* 文档片段:
══════════

11.18 解题报告
模拟赛
总的来说没挂分,因为没啥分可以挂了。
预计得分 : 60 + 0 + 20 + 20
实际得分: 60 + 0 + 15 + 20
A
预计得分 : 60
实际得分: 60
写了 n^2 的暴力 + 特殊性质
特殊性质用暴力来写的,看了一下可以 \(\mathcal{O}(n)\) 推。
更正的代码:
想起来了,我没更正代码:
#include <bits/stdc++.h>
#define pb push_back
#define lson rt << 1
#define rson rt << 1 | 1
using namespace std;
typedef long long ll;
const int N = 1e6 + 10;
const int INF = 0x3f3f3f3f;
inline int read() {
int res = 0, f = 0; char ch = getchar();
for(; !isdigit(ch); ch = getchar()) f |= (ch == '-');
for(; isdigit(ch); ch = getchar()) res = (res << 1) + (res << 3) + (ch - '0');
return f ? -res : res;
}
int n, a[N], b[N];
ll ans = 0, dp[N];
namespace Sub1 {
void Main() {
ll cur = 10, js = 5;
dp[1] = 0, dp[2] = 1, dp[3] = 4, dp[4] = 10;
for(int i = 5; i <= n; i++) dp[i] = dp[i - 1] + cur, cur = (cur + js), js++;
cout << dp[n] << '\n';
exit(0);
}
}
signed main() {
freopen("swap.in", "r", stdin);
freopen("swap.out", "w", stdout);
n = read();
for(int i = 1; i <= n; i++) b[i] = n - i + 1;
for(int i = 1; i <= n; i++) a[i] = read();
int f = 0;
for(int i = 1; i <= n; i++) f |= (a[i] != b[i]);
if(!f) Sub1::Main();
for(int i = 1; i <= n; i++) {
if(a[i] == i) continue;
int wz = 0;
for(int j = i + 1; j <= n; j++)

══════════

* 数据展示:
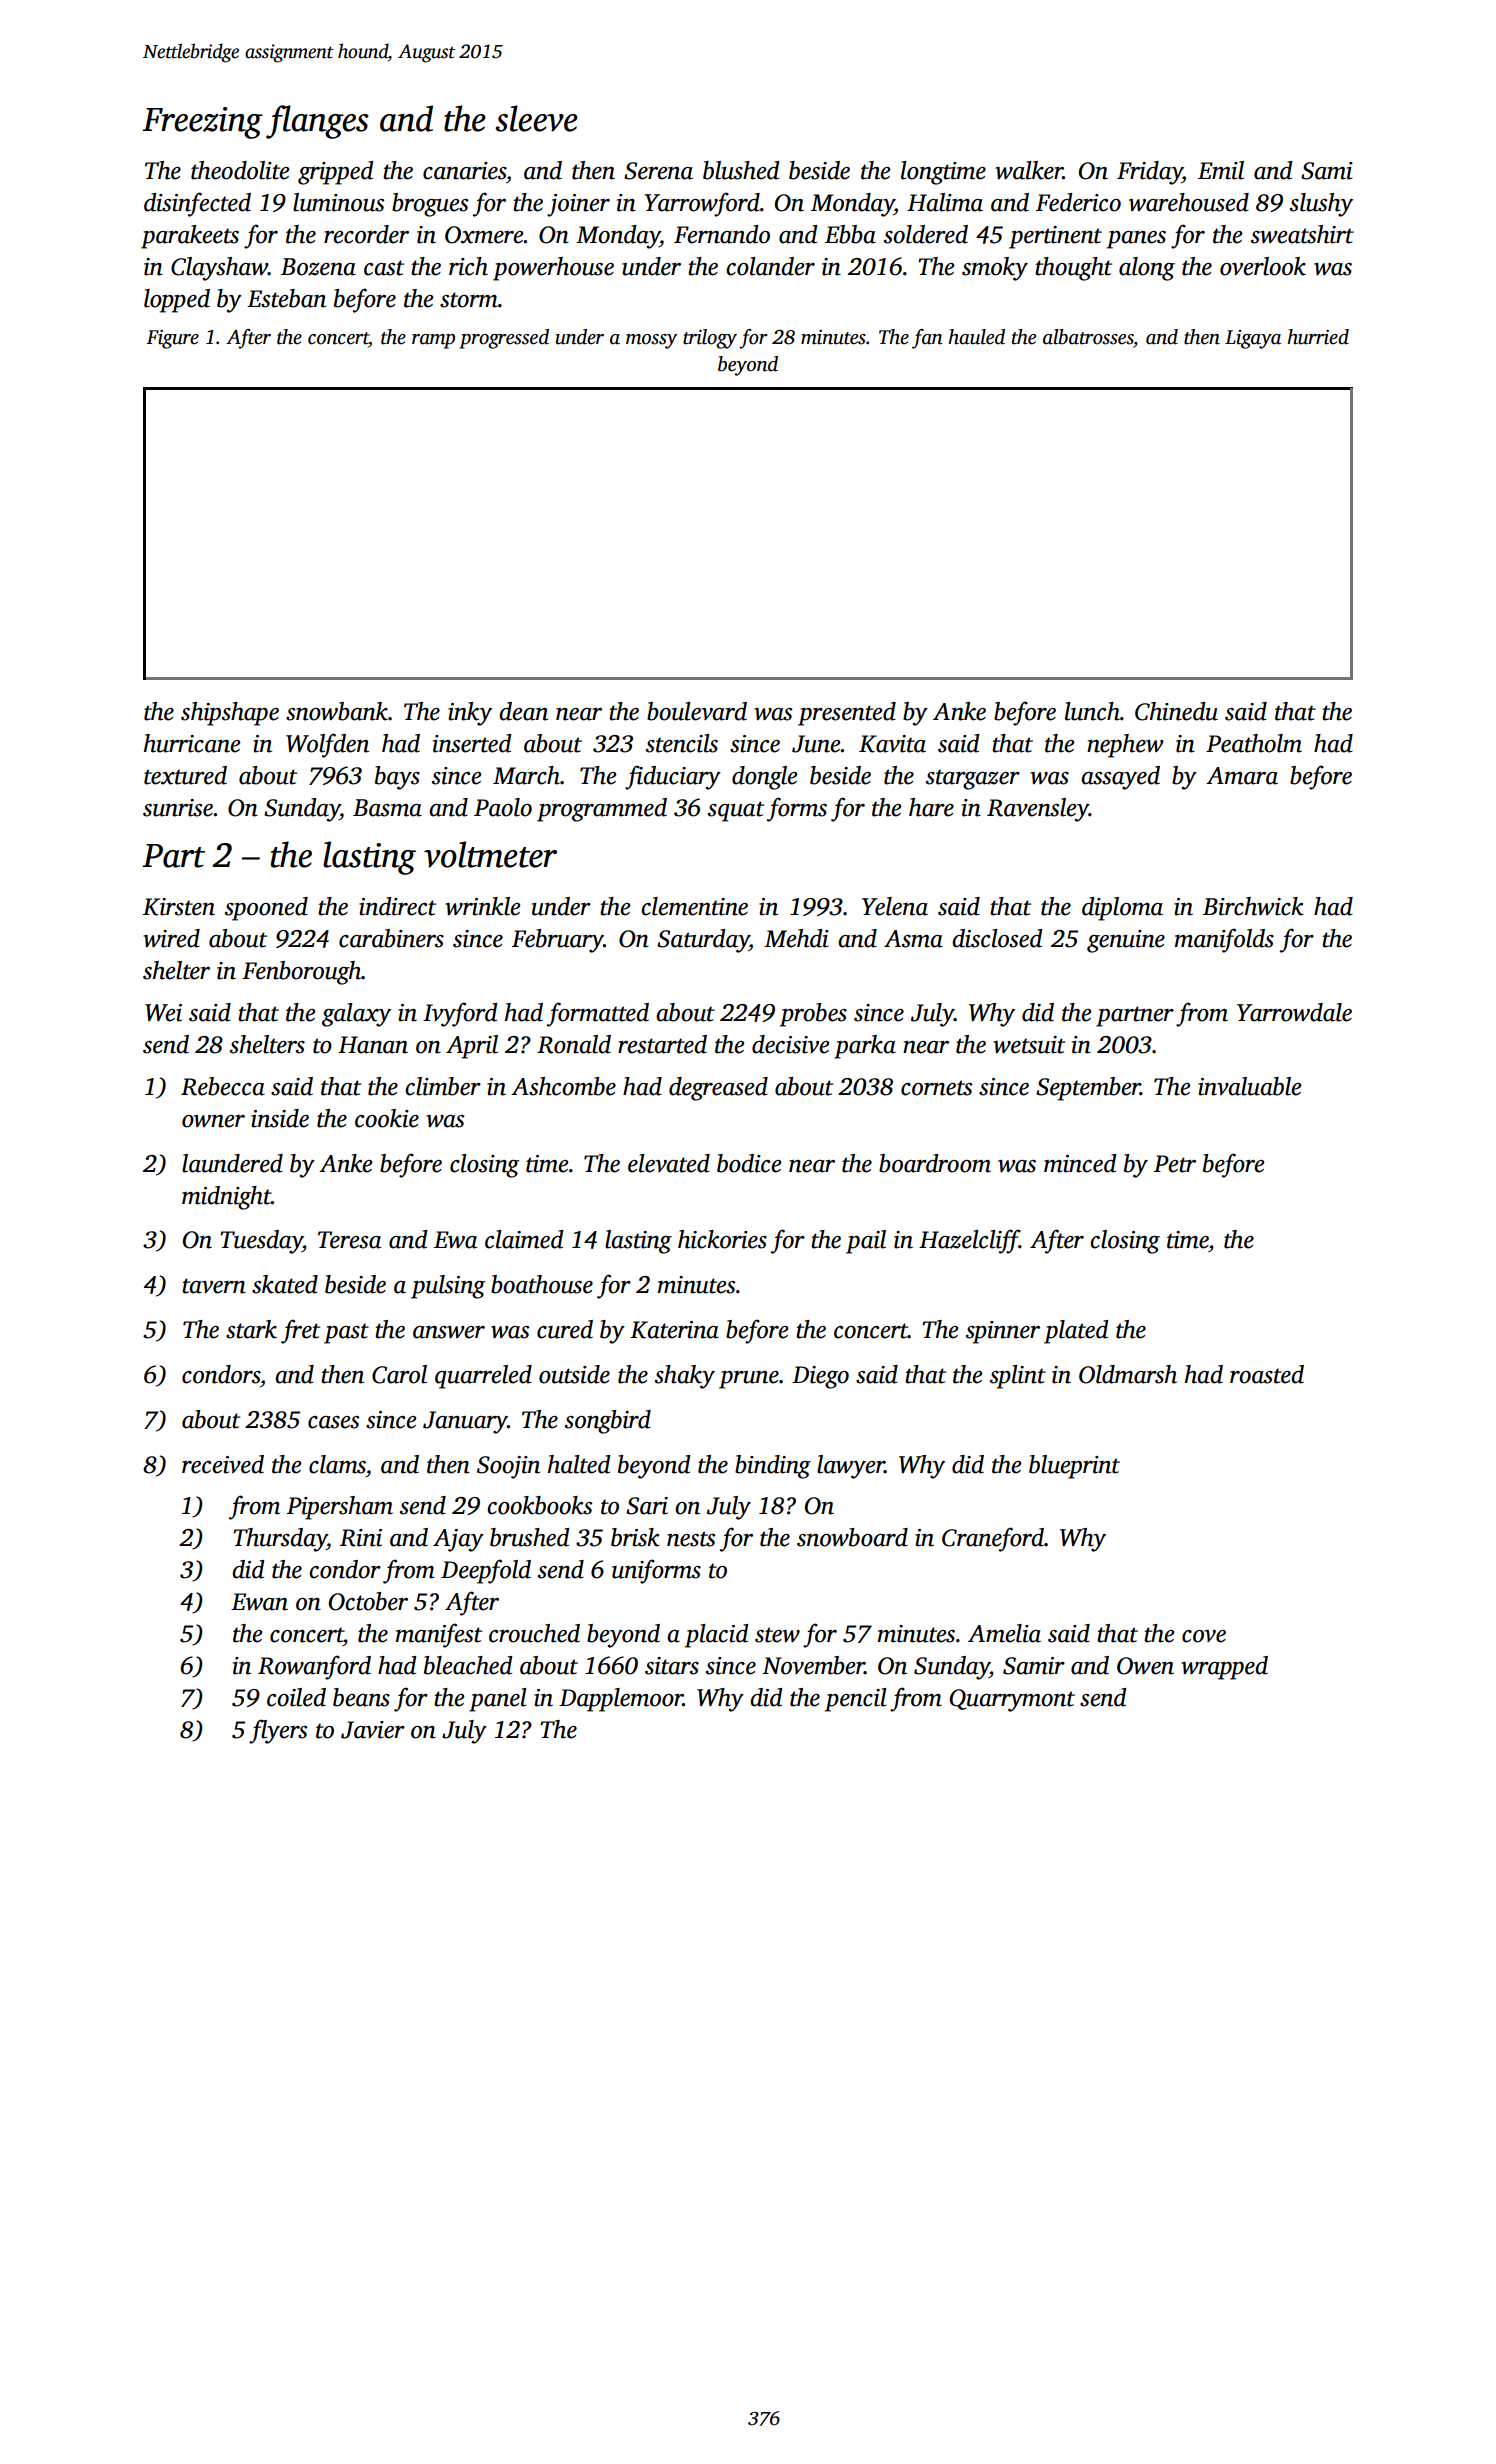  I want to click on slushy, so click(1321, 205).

══════════

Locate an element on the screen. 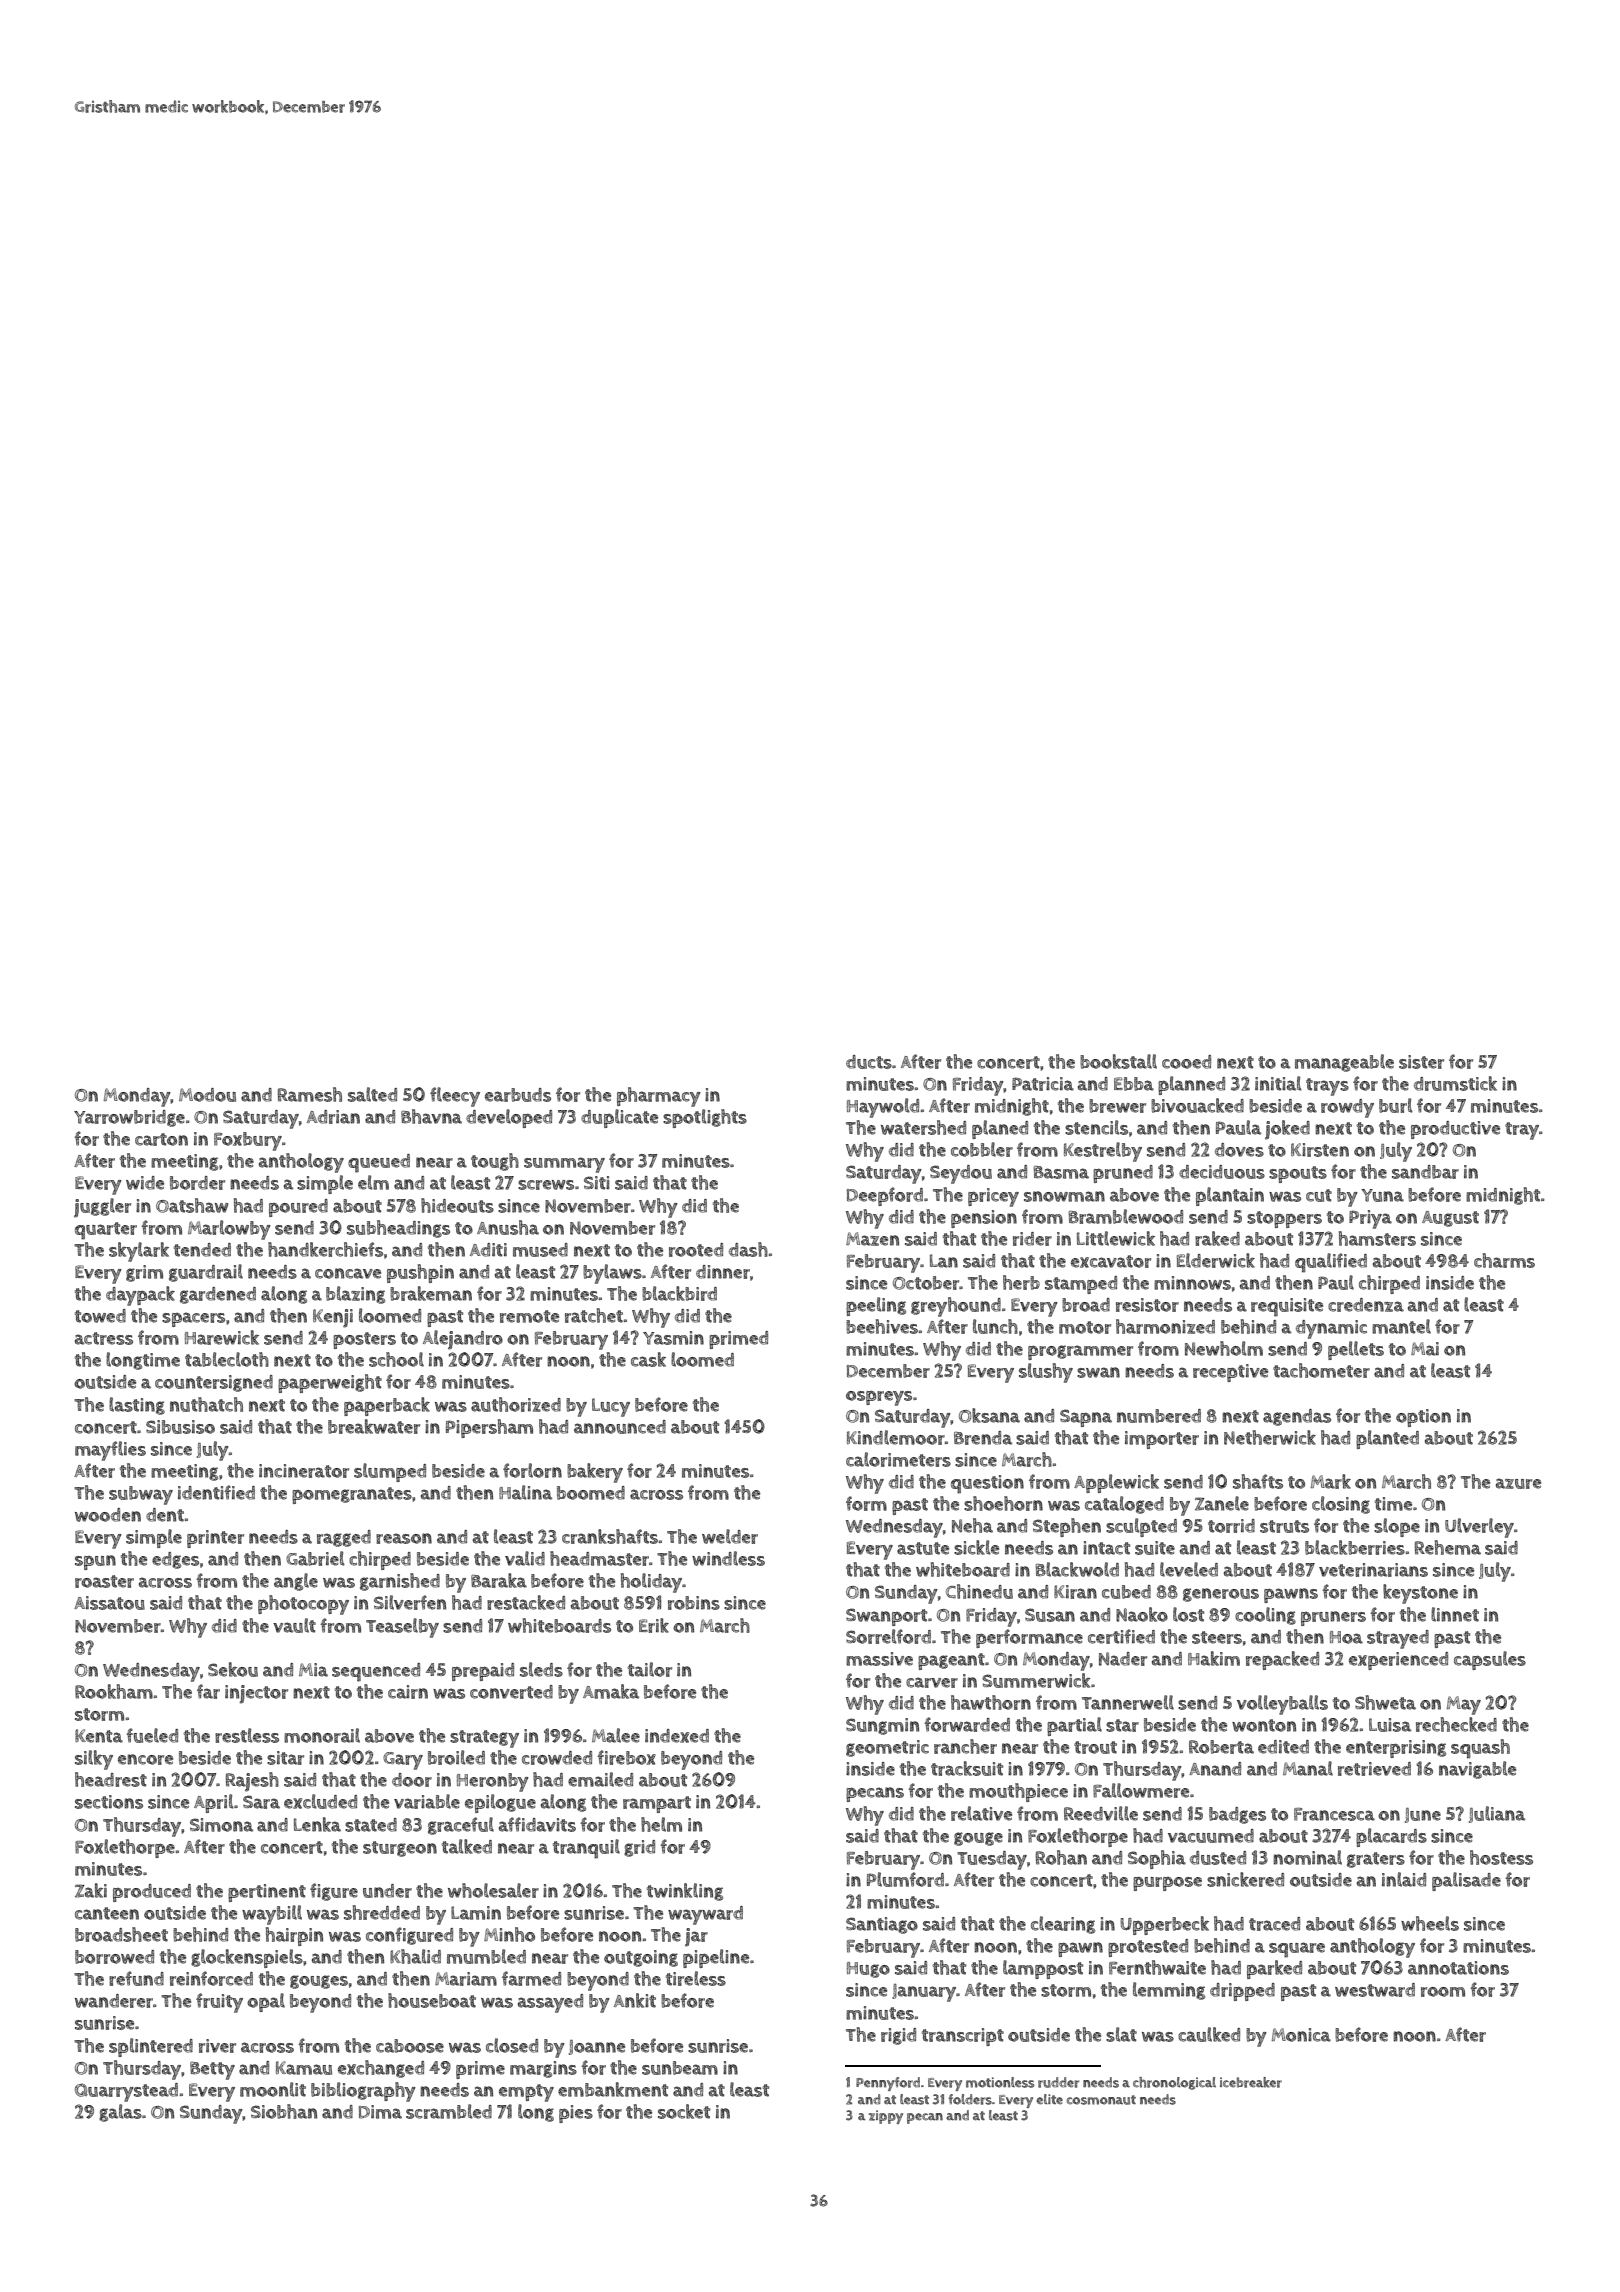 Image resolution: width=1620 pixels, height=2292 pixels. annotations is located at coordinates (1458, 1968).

══════════

* 待办任务:
1 - 这份解题报告里,模拟赛四道题的实际得分分别是多少?
2 - 请从这份解题报告的代码停下的地方接着往下写。
数据展示中的各行取自另一来源。

* 书面回答:
1 - 60 + 0 + 15 + 20

2 -
if(a[j] == i) { wz = j; break;}
for(int j = wz; j > i; j--) ans += abs(a[j] - a[j - 1]), swap(a[j], a[j - 1]);
}
cout << ans << '\n';
return 0;
}
/*
这是一个 1~n 的排列
就是转换成了给你一个序列,把他变成 1~n 的序列
每个位置该去哪已经固定了
那怎样能使代价最小呢/hsh
昨晚做了个一样的题,那个是 n^2 的做法
先写个 n^2 的暴力看看
写完暴力了,感觉就是对于前后差值绝对值的一段区间进行翻转?
好像是套个文艺平衡树就可以在 n log n 做完了
可惜我早忘了怎么写了 /hsh
看看特殊性质的分数怎么写吧
现在有 60 分
特殊性质是倒序排列的
可以 O(n) 推出来
3
3 2 1
4
4
4 3 2 1
10
5
5 4 3 2 1
20
6
6 5 4 3 2 1
35
7
7 6 5 4 3 2 1
56
8
8 7 6 5 4 3 2 1
84
3 4 5 6 7 8 9 10 11
0 1 4 10 20 35 56 84 120 165 220 + 286
1 3 4 6 10 15 21 28 + 36 + 45 + 55 + 66
4 + 5 + 6 + 7 + 8 + 9 + 10 + 11
*/
B
搜索太难写了,写了很长时间没草出来了。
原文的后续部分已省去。